**Your instructions**
Extract every line of the material that holds the string "Choose".

+---+

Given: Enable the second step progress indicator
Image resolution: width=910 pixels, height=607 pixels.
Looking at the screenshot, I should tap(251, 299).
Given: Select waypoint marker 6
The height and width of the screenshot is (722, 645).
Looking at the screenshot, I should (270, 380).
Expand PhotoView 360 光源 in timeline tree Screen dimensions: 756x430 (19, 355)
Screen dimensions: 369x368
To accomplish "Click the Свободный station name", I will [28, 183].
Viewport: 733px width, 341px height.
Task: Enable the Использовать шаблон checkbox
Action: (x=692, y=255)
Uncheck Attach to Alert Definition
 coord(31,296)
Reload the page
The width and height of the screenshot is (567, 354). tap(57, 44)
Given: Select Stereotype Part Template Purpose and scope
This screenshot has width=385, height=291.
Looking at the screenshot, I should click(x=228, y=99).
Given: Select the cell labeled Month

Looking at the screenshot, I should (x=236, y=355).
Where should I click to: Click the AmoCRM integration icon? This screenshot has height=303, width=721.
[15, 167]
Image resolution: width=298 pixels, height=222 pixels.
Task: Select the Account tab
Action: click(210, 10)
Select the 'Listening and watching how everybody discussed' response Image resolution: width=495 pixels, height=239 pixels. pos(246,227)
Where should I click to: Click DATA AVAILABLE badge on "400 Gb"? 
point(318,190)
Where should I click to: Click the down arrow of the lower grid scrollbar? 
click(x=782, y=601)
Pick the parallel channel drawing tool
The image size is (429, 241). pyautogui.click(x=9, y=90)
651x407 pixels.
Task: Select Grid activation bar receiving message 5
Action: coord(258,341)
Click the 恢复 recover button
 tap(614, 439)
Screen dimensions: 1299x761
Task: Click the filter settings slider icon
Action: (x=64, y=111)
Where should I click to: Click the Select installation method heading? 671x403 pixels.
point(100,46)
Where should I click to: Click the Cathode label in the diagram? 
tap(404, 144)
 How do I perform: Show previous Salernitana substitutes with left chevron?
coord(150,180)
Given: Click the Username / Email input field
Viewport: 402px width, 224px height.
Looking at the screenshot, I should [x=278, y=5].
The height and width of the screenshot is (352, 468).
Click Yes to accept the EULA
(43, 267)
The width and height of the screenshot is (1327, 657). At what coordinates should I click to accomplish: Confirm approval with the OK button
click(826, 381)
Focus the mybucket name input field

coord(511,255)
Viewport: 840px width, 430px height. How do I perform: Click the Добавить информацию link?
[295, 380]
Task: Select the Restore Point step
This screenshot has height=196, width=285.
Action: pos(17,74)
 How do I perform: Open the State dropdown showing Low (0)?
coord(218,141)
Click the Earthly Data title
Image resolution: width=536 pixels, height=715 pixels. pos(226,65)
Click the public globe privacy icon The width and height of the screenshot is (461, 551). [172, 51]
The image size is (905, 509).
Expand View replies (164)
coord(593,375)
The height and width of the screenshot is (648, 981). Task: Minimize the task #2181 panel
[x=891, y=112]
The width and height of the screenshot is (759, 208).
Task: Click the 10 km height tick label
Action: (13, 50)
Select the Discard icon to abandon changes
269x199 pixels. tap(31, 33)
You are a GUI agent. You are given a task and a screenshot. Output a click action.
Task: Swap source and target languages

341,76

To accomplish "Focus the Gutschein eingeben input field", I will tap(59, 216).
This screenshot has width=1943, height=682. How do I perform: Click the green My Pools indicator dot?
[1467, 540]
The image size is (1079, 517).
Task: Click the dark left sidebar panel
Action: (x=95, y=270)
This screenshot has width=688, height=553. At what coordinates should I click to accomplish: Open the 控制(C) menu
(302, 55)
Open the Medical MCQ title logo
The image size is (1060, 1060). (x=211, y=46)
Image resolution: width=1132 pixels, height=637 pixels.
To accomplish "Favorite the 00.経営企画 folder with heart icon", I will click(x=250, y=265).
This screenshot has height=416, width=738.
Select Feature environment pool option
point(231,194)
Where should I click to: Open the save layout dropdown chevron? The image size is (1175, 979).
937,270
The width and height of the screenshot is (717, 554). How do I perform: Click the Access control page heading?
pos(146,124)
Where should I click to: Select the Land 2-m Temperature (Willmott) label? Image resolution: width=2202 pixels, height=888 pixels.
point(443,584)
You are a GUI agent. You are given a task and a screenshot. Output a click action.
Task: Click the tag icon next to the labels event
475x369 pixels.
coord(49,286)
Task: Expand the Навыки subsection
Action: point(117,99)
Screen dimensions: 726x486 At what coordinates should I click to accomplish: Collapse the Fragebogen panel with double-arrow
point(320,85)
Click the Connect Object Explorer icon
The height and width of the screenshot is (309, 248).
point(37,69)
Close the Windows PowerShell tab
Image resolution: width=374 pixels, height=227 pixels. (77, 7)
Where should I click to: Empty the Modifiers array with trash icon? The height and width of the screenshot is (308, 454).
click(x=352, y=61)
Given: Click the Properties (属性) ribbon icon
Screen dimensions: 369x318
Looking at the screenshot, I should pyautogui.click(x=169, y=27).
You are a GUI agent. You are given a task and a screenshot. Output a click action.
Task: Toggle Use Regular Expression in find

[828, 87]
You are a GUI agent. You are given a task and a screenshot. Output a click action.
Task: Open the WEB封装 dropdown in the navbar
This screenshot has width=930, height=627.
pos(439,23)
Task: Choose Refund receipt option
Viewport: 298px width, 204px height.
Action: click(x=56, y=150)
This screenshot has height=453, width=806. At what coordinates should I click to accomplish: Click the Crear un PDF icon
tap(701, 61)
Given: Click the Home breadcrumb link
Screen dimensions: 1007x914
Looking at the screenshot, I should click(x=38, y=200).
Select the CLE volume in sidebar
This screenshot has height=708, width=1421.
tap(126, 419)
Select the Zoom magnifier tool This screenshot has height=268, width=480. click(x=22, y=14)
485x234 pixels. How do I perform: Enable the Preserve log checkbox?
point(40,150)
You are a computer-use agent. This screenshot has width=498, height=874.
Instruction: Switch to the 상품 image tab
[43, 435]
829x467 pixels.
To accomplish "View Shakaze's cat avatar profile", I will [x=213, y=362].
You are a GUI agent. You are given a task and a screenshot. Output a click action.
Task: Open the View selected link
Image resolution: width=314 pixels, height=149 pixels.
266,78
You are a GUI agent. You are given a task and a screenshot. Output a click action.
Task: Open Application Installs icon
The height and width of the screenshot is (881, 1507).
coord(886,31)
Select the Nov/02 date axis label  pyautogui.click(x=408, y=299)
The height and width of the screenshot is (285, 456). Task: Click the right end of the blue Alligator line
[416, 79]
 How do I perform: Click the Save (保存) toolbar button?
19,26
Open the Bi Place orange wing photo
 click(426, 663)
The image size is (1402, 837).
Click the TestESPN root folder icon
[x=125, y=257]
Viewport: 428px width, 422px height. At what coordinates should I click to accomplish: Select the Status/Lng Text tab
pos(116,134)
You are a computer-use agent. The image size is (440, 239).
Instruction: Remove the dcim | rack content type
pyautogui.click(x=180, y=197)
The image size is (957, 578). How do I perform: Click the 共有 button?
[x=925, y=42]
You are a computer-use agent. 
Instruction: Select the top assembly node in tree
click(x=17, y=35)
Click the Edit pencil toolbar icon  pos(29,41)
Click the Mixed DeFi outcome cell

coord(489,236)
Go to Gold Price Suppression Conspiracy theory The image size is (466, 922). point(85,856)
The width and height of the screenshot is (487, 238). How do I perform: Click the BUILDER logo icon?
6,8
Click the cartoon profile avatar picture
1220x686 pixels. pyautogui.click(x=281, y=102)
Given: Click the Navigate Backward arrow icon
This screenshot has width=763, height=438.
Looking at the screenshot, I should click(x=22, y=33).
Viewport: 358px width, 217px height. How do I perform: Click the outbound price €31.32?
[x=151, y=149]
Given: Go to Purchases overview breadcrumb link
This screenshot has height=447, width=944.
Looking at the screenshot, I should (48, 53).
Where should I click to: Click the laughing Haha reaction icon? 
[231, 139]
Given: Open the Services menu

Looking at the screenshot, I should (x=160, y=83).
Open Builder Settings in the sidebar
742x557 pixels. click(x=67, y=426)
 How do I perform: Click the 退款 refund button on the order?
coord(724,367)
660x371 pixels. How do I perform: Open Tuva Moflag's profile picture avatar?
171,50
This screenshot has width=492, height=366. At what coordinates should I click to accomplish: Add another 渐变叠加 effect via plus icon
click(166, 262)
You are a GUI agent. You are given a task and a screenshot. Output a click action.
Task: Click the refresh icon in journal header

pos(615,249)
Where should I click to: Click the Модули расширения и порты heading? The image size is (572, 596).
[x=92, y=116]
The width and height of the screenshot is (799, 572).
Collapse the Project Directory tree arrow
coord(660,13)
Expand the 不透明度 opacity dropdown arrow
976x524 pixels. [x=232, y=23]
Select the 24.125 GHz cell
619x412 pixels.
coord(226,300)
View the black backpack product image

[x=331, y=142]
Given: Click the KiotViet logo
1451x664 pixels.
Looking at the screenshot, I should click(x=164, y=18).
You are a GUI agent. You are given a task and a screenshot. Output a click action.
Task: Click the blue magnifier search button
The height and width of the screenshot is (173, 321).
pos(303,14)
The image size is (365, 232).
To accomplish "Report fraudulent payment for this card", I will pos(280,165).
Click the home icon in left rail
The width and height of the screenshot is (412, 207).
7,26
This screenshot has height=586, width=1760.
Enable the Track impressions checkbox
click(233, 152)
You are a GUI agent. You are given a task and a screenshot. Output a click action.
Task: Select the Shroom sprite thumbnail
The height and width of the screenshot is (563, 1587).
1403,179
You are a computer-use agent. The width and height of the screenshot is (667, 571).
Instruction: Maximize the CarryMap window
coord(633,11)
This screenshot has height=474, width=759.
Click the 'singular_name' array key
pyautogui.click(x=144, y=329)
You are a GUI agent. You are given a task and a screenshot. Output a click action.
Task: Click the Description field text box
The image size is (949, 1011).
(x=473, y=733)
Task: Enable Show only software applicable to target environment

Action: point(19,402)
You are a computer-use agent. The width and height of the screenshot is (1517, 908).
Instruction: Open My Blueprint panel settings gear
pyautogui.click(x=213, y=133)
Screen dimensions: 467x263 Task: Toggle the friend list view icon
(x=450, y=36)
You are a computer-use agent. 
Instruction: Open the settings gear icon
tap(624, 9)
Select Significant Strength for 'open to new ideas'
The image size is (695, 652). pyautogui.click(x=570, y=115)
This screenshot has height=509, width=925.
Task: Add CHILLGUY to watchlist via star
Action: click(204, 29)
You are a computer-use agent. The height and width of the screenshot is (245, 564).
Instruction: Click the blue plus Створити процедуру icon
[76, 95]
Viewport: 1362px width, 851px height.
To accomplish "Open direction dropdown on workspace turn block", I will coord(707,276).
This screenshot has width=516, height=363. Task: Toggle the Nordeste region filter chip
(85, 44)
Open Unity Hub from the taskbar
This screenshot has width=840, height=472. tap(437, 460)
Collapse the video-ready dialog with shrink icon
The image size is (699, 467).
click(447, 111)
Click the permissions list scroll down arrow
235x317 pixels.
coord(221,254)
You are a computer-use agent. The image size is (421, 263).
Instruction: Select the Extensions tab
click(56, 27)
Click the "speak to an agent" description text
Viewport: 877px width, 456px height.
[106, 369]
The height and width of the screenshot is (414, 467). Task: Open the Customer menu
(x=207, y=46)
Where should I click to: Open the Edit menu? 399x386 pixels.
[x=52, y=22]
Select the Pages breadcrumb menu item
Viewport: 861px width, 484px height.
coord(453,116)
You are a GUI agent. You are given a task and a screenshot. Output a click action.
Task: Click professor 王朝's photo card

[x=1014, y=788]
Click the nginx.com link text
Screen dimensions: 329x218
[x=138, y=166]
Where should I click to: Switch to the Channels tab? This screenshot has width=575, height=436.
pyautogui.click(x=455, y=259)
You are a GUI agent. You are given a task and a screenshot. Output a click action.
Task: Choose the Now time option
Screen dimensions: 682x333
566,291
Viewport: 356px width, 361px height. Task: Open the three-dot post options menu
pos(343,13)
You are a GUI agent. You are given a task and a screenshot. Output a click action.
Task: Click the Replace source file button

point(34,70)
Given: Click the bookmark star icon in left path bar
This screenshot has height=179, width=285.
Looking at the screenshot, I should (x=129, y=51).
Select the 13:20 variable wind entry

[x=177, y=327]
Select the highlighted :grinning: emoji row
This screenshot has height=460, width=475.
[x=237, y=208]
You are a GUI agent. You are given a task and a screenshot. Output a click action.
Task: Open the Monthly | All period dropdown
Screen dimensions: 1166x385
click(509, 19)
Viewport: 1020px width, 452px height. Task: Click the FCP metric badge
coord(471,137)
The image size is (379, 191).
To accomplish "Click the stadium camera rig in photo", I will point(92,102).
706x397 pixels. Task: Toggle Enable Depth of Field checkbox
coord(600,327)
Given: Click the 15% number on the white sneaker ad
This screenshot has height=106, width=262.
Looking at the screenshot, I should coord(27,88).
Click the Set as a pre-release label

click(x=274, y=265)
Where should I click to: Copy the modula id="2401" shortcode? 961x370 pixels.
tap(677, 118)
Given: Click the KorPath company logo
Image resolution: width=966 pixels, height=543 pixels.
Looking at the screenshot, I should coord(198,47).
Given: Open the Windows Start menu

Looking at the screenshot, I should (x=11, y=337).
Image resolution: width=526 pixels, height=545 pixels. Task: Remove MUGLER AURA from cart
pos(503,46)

+---+

**Written response**
Task: Choose Refund receipt option
Task: Choose the Now time option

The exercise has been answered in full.